> **TEXT BLOCK**:
In a story centered around death, it only seems fitting that the largest graveyard in Indy (and one of the biggest in the country) plays a part in the book. Crown Hill Cemetery makes a brief appearance, and is always worthy of checking out. It’s home to the resting place of three former U.S. Vice Presidents, one President, and a slew of other notable historical figures. It also houses the highest point of elevation in Marion County, offering a nice view of the downtown skyline. If you’re looking for some unique activities around the city, they also conduct some odd business that make me shake my head whenever I drive past; like October ghost walks and summertime family fun weekends.
Lastly, Grandview Golf Course (not pictured). While there is no Grandview Golf Course in Indianapolis, there is a Grandview Drive that runs adjacent to Highland Golf Course. The teenage snark rings through as Hazel comments about the view not being so grand. Grandview Drive is a small patch of road, home to a sleepy little neighborhood on Indy’s near northwest side. Even without being a golf fan, I have to admit Highland is a nice looking course.

> **DATA SHOWN**:
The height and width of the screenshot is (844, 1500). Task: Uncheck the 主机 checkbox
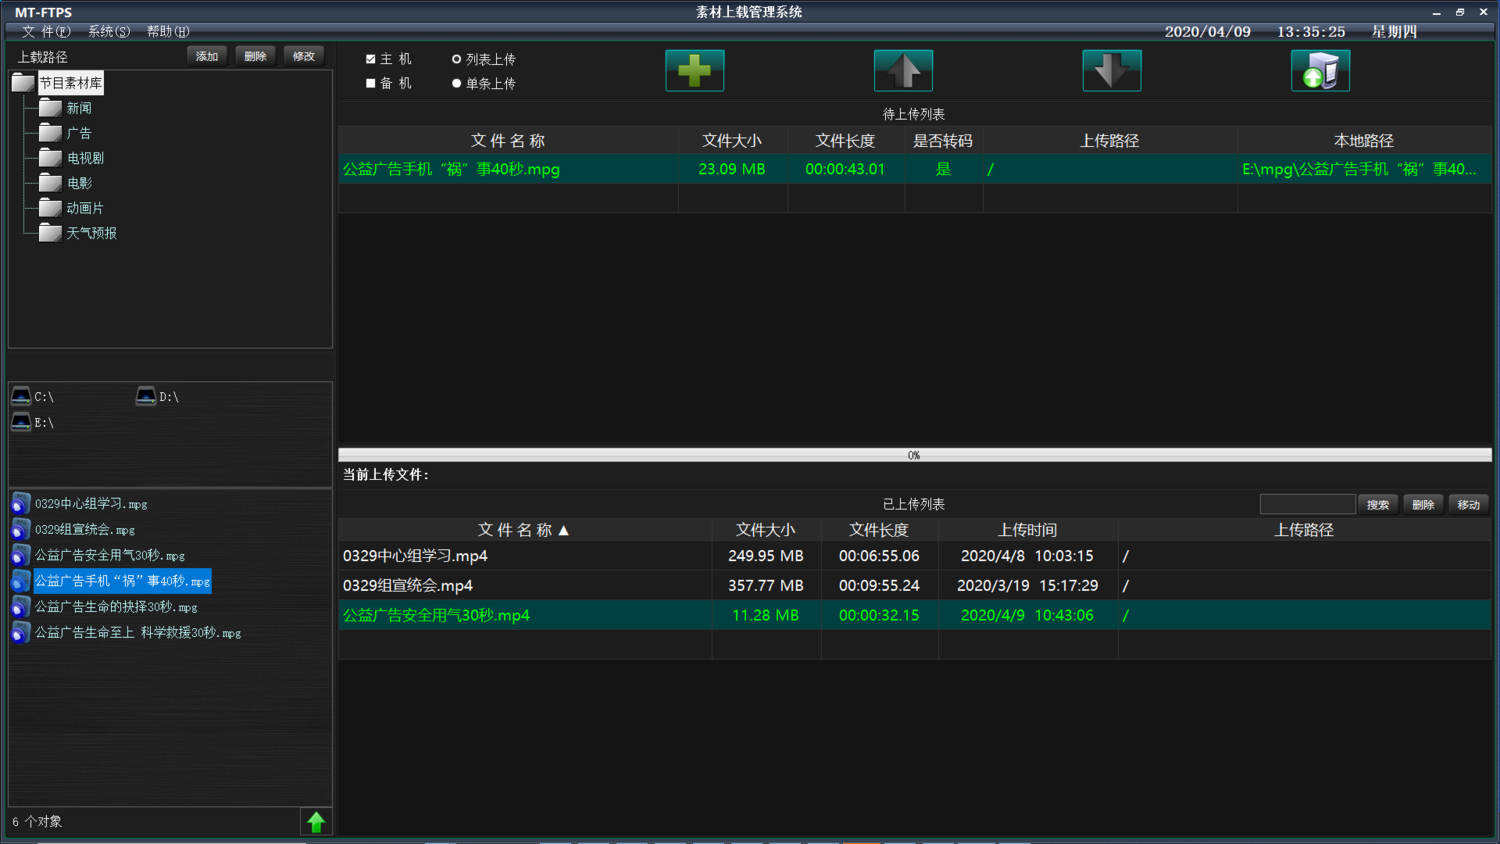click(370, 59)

> **TO BE DONE**:
In the passage about Indianapolis places, write out the part from "In a story centered" up to and including "family fun weekends.", replacing "Crown Hill Cemetery" with "The old burial ground".

> **RESPONSE FOR THIS EXERCISE**:
In a story centered around death, it only seems fitting that the largest graveyard in Indy (and one of the biggest in the country) plays a part in the book. The old burial ground makes a brief appearance, and is always worthy of checking out. It’s home to the resting place of three former U.S. Vice Presidents, one President, and a slew of other notable historical figures. It also houses the highest point of elevation in Marion County, offering a nice view of the downtown skyline. If you’re looking for some unique activities around the city, they also conduct some odd business that make me shake my head whenever I drive past; like October ghost walks and summertime family fun weekends.